Records from a collection
+===+
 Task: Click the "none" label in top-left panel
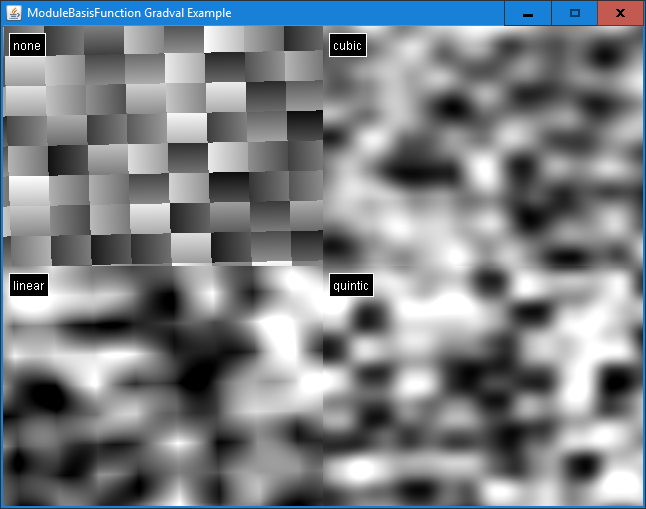point(27,46)
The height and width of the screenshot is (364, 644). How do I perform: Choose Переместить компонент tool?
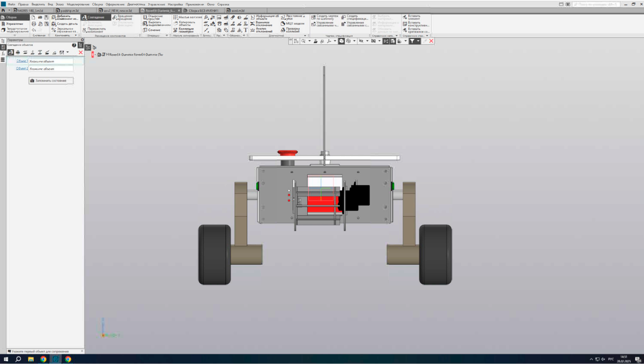click(96, 30)
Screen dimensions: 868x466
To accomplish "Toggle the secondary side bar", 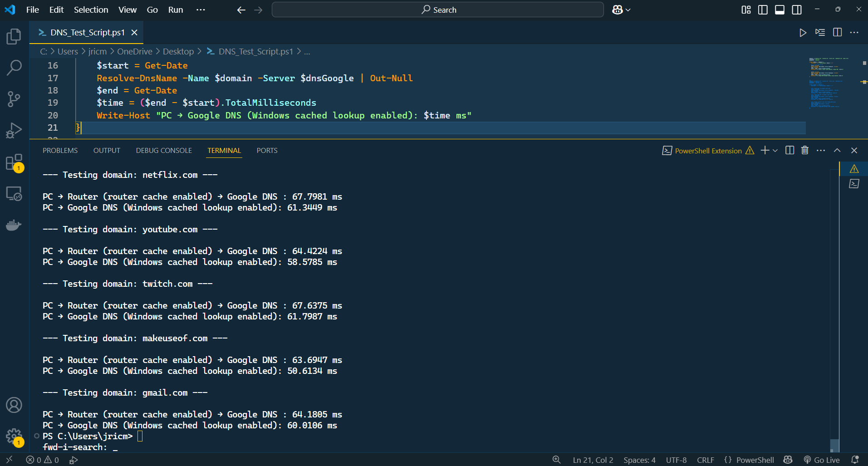I will click(796, 10).
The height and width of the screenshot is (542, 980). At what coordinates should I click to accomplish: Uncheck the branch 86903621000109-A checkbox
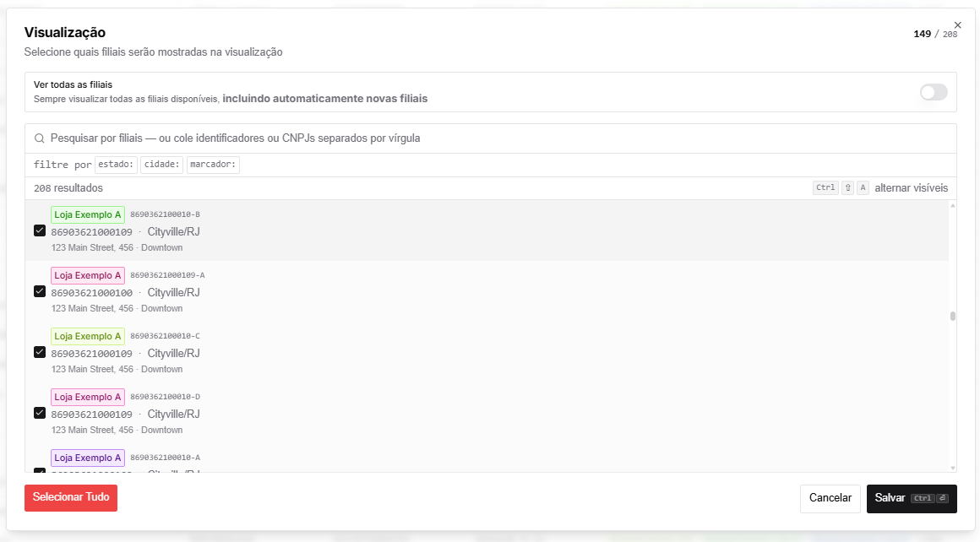(x=40, y=291)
+===+
WHAT IS EXPECTED:
All lines after and including the one with "The height and width of the screenshot is (542, 980).", through the end of the entries above, should be output exactly and by themselves. The pictures are to be left out.

ANSWER BOX:
The height and width of the screenshot is (542, 980). At what coordinates should I click to accomplish: Uncheck the branch 86903621000109-A checkbox
(x=40, y=291)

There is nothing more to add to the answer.